- [REQUIRED WORK] Each line of the data below from the one holding "Where should I click to: Click the MetaBot" to the one holding "Image resolution: width=1055", inclusive, is to be reproduced exactly; no other line belongs in the answer.

- [DATA FOR ANALYSIS]
*****

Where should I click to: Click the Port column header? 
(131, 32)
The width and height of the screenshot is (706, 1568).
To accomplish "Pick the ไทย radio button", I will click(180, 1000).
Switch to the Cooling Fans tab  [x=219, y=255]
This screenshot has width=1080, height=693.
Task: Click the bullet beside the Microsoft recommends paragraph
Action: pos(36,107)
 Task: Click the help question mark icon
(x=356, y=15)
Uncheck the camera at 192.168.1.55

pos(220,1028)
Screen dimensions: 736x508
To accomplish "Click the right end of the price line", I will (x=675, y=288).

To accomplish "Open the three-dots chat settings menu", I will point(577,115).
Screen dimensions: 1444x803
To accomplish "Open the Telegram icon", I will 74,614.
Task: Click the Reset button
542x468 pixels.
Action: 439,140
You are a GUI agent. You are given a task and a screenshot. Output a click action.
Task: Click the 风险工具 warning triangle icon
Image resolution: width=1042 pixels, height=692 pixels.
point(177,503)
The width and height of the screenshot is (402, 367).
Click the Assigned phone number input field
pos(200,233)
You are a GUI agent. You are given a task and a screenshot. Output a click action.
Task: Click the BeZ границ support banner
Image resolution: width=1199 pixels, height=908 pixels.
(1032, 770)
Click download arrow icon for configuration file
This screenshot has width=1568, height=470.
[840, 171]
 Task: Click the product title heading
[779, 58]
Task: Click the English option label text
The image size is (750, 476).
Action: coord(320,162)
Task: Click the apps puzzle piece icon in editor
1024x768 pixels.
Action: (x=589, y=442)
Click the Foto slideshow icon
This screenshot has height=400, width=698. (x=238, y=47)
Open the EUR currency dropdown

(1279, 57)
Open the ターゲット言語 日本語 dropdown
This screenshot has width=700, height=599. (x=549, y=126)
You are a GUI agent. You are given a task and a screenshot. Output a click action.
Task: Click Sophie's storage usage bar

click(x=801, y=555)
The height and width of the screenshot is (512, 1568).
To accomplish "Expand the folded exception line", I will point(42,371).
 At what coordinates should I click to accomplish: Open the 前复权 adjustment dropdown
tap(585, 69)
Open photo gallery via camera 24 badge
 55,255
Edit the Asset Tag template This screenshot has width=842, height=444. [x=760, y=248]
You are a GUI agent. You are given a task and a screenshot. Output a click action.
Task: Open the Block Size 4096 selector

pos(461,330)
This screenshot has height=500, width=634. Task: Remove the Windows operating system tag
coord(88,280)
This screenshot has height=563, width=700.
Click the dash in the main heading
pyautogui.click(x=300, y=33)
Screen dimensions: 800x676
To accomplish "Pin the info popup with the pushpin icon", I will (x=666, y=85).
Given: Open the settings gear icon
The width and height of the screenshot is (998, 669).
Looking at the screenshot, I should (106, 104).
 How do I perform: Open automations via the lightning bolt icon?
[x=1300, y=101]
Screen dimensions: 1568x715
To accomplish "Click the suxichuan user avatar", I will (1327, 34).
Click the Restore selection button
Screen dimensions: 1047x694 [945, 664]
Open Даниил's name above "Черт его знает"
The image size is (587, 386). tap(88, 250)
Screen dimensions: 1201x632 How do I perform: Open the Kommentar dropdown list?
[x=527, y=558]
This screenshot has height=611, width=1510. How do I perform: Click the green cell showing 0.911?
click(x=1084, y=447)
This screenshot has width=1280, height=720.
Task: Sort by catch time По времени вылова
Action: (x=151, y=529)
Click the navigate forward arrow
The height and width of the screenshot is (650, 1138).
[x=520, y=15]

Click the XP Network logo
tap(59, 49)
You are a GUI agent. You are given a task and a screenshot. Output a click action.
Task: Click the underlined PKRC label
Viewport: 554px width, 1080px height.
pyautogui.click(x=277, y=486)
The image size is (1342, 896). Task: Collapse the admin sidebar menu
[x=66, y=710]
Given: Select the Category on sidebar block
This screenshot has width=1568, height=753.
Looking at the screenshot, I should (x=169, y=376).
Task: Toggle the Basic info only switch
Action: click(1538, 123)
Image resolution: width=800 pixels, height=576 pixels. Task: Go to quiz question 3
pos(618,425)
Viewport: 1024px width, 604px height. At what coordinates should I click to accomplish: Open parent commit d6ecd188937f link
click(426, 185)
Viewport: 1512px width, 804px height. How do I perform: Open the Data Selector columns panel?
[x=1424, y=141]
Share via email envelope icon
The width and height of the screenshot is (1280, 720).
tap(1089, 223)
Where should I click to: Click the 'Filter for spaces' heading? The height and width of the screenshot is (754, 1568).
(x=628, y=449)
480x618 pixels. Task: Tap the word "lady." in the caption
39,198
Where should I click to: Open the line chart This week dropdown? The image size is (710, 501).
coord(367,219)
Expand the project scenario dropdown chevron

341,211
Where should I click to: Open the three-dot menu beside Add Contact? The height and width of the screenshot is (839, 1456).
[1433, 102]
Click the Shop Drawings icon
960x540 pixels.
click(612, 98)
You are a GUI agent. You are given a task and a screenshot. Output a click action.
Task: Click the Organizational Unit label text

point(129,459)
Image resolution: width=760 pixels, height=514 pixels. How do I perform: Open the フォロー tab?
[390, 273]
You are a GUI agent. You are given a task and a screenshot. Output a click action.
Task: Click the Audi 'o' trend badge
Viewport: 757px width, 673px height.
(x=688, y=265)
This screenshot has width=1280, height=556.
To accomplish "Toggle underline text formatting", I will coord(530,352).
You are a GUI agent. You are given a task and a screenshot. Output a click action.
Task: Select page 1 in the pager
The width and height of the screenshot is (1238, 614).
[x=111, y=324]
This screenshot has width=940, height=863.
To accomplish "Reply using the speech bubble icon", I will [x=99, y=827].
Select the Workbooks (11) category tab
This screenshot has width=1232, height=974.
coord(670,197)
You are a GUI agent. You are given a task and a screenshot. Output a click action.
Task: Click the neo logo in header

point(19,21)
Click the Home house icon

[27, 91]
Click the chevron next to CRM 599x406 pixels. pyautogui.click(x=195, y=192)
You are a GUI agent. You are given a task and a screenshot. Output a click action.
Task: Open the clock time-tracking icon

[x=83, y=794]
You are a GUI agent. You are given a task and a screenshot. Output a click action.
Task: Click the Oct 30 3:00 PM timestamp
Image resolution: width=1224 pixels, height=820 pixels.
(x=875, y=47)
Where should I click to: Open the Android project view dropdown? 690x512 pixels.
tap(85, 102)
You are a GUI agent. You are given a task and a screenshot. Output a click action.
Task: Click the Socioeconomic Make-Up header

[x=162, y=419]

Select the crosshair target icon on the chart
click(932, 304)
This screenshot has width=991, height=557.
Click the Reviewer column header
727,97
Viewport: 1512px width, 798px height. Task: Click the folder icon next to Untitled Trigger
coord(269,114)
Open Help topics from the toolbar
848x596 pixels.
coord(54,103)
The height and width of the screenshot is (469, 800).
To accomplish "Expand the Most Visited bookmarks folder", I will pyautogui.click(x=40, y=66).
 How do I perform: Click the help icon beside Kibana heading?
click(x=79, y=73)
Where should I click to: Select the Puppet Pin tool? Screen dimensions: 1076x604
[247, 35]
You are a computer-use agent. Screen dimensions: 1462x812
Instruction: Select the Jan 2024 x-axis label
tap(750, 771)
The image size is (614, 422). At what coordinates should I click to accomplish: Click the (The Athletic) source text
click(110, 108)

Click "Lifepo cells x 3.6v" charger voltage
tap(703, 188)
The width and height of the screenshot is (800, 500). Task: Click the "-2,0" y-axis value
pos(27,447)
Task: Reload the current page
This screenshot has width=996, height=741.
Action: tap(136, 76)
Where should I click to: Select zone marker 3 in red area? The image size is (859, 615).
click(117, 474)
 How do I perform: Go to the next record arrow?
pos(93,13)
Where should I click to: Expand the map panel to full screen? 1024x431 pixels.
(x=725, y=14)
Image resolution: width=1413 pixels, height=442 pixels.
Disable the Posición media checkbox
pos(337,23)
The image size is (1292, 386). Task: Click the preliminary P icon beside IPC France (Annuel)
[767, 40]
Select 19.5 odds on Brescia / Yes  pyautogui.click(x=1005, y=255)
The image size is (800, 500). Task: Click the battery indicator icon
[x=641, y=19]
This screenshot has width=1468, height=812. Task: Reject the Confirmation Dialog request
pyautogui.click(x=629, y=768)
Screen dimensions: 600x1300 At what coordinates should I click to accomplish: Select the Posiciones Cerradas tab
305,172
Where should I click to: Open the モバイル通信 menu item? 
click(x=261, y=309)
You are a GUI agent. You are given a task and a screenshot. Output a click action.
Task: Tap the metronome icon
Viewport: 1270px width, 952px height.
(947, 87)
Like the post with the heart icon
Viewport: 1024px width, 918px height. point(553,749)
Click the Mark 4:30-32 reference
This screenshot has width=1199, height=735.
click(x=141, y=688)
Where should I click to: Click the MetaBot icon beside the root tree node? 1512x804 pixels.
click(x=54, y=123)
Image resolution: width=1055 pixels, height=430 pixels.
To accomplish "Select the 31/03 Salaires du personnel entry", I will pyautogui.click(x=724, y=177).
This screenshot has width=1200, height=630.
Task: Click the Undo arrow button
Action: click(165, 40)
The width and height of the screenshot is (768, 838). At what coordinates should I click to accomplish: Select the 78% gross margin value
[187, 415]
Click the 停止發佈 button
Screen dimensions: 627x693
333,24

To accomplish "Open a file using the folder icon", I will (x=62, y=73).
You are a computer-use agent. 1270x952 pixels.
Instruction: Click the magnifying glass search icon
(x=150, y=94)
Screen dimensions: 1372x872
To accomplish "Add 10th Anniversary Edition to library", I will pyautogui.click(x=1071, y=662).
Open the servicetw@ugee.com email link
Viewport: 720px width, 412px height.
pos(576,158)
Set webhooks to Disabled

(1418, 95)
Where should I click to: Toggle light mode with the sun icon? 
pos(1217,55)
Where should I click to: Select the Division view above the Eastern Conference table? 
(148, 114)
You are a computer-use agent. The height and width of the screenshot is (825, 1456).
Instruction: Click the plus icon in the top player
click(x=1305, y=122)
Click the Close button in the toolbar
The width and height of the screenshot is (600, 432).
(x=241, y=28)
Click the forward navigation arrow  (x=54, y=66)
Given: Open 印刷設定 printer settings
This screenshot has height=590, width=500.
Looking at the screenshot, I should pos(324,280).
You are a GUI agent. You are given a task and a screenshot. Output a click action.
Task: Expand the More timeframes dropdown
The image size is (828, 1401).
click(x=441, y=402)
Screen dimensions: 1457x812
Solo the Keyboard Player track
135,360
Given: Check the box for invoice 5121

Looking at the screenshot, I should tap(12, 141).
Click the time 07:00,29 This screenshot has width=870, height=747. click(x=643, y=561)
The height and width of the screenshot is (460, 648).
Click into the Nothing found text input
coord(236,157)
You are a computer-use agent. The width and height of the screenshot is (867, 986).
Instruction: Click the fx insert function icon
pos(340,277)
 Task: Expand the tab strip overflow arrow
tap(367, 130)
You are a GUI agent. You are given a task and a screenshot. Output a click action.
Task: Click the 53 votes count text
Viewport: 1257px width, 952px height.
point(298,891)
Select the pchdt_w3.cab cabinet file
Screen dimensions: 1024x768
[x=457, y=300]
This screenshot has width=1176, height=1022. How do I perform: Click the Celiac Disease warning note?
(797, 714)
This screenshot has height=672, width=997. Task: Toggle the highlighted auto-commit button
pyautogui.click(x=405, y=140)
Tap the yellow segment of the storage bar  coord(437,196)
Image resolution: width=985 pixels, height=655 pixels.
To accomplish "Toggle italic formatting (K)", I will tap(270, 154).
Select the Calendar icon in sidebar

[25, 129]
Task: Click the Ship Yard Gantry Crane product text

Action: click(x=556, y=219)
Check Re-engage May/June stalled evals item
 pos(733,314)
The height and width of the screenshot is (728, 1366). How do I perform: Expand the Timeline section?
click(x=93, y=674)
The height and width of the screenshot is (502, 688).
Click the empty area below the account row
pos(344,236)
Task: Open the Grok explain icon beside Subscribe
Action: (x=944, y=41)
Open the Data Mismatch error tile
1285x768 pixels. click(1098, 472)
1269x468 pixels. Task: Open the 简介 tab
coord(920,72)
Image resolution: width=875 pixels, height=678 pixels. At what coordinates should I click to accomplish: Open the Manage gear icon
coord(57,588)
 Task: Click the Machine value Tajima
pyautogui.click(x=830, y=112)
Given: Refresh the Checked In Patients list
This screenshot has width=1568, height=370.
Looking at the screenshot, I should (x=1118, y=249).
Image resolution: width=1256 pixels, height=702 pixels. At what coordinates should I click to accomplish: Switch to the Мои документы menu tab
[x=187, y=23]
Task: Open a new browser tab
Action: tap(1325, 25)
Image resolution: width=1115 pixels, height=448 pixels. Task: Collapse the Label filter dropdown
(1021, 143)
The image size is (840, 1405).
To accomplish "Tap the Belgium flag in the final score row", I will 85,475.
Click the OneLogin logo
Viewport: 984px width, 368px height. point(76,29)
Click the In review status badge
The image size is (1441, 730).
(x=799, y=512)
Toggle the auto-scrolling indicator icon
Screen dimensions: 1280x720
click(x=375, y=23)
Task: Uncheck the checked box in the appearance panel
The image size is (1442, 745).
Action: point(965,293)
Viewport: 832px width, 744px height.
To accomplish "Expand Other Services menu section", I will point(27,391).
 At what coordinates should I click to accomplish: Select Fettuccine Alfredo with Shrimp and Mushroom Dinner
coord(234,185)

*****

- [WORKED SOLUTION]
Where should I click to: Click the MetaBot icon beside the root tree node? 1512x804 pixels.
click(x=54, y=123)
Image resolution: width=1055 pixels, height=430 pixels.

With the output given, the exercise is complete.